**EXTRACTED TEXT**
Molinet, an untrustworthy source, says that ‘on the day that Edward’s sons were assassinated there came to the Tower of London the Duke of Buckingham, who was believed, mistakenly, to have murdered the children in order to forward his pretensions to the throne’. Molinet states elsewhere that the Princes were murdered in late July, but according to Croyland they were alive until the first week in September, and Croyland was in a position to state that as a fact. On 2nd August Buckingham went to Brecon where he stayed until October.

**GIVEN MATERIAL**
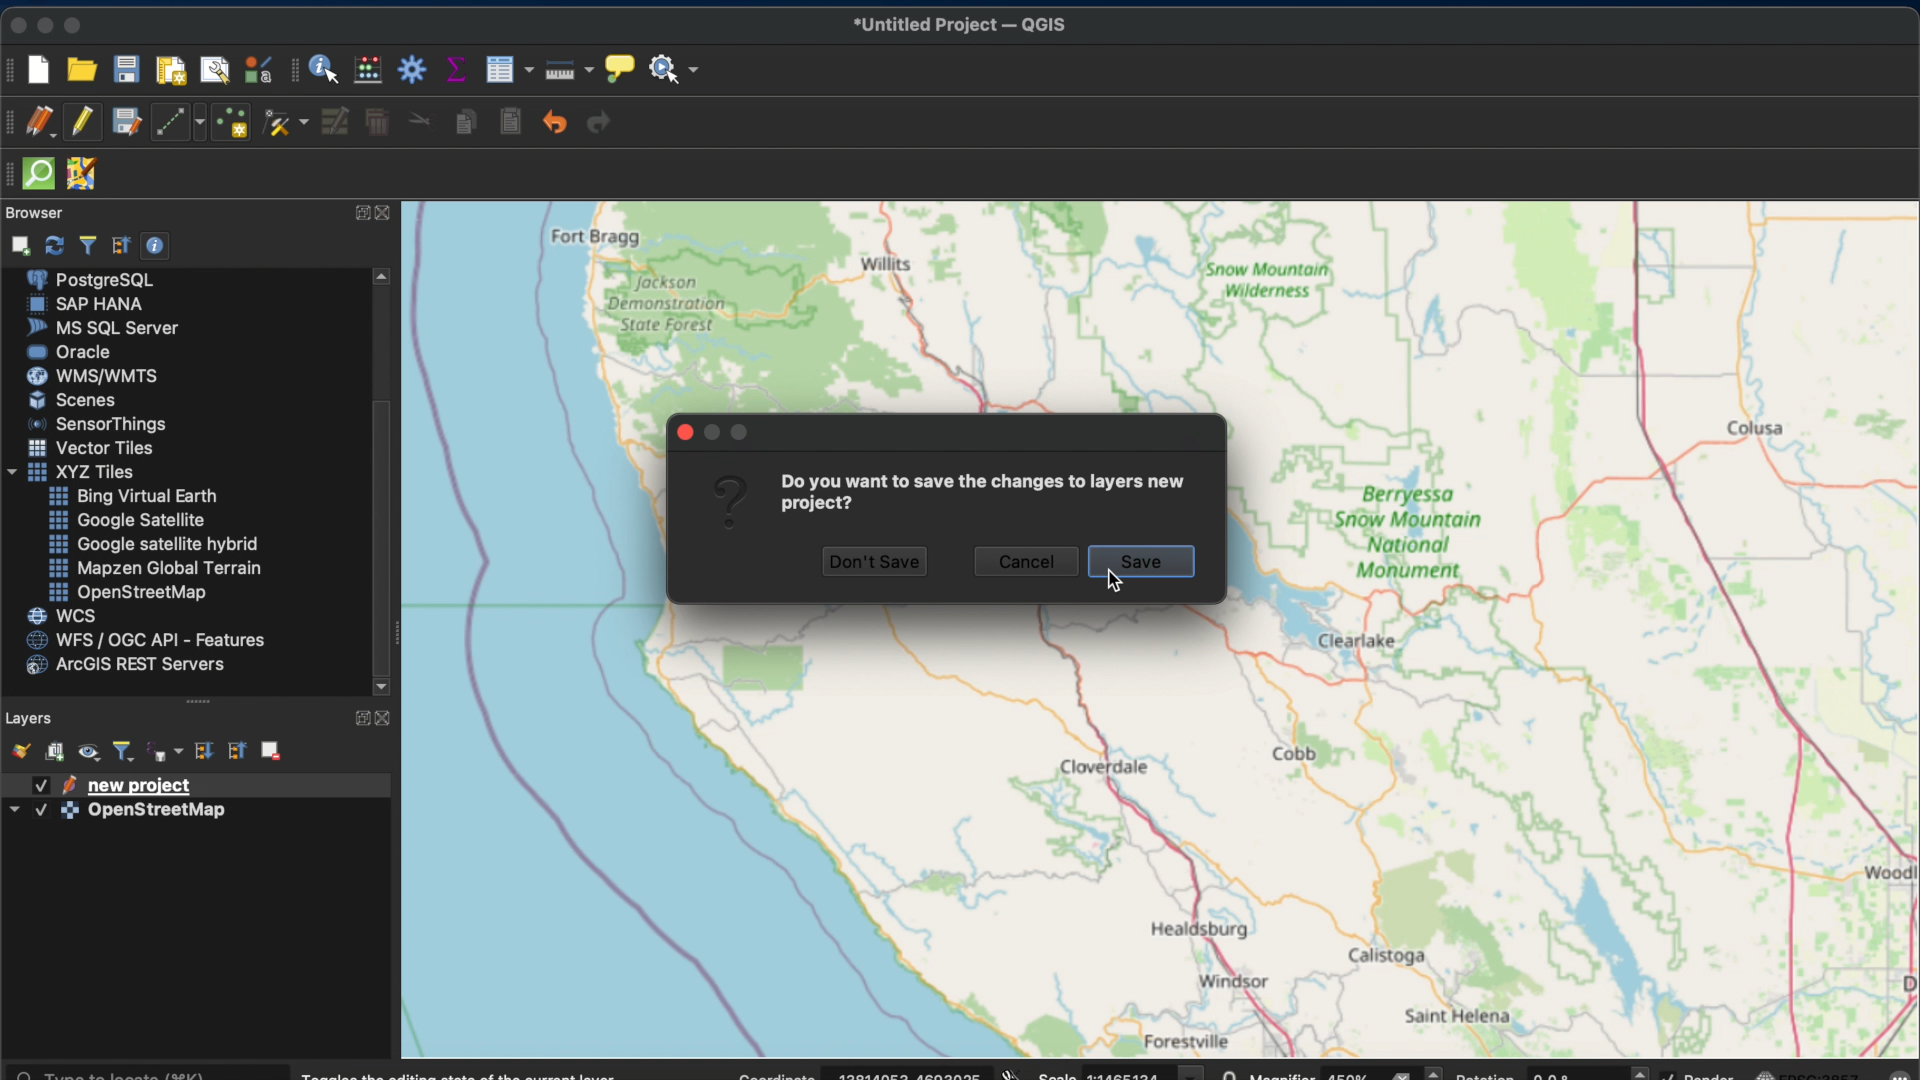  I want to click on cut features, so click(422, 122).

**WORK TO COMPLETE**
1 - Rewrite the paragraph beginning "Molinet, an untrustworthy source" in the passage about Buckingham and the Princes, either more briefly or as a list, keeping its main facts.
2 - From the passage about Buckingham and the Princes, reproduce word for word the part that opens with the words containing "Molinet, an untrustworthy" and closes with "stayed until October.".
The lines are not needed for this work.

**EXPECTED OUTPUTS**
1 - Molinet, an untrustworthy source, says Buckingham came to the Tower of London on the day Edward's sons were killed and was mistakenly believed to have murdered them to advance his claim to the throne. Molinet elsewhere dates the murders to late July. Croyland, who was in a position to know, says the Princes were alive until the first week of September. Buckingham went to Brecon on 2nd August and stayed there until October.

2 -
Molinet, an untrustworthy source, says that ‘on the day that Edward’s sons were assassinated there came to the Tower of London the Duke of Buckingham, who was believed, mistakenly, to have murdered the children in order to forward his pretensions to the throne’. Molinet states elsewhere that the Princes were murdered in late July, but according to Croyland they were alive until the first week in September, and Croyland was in a position to state that as a fact. On 2nd August Buckingham went to Brecon where he stayed until October.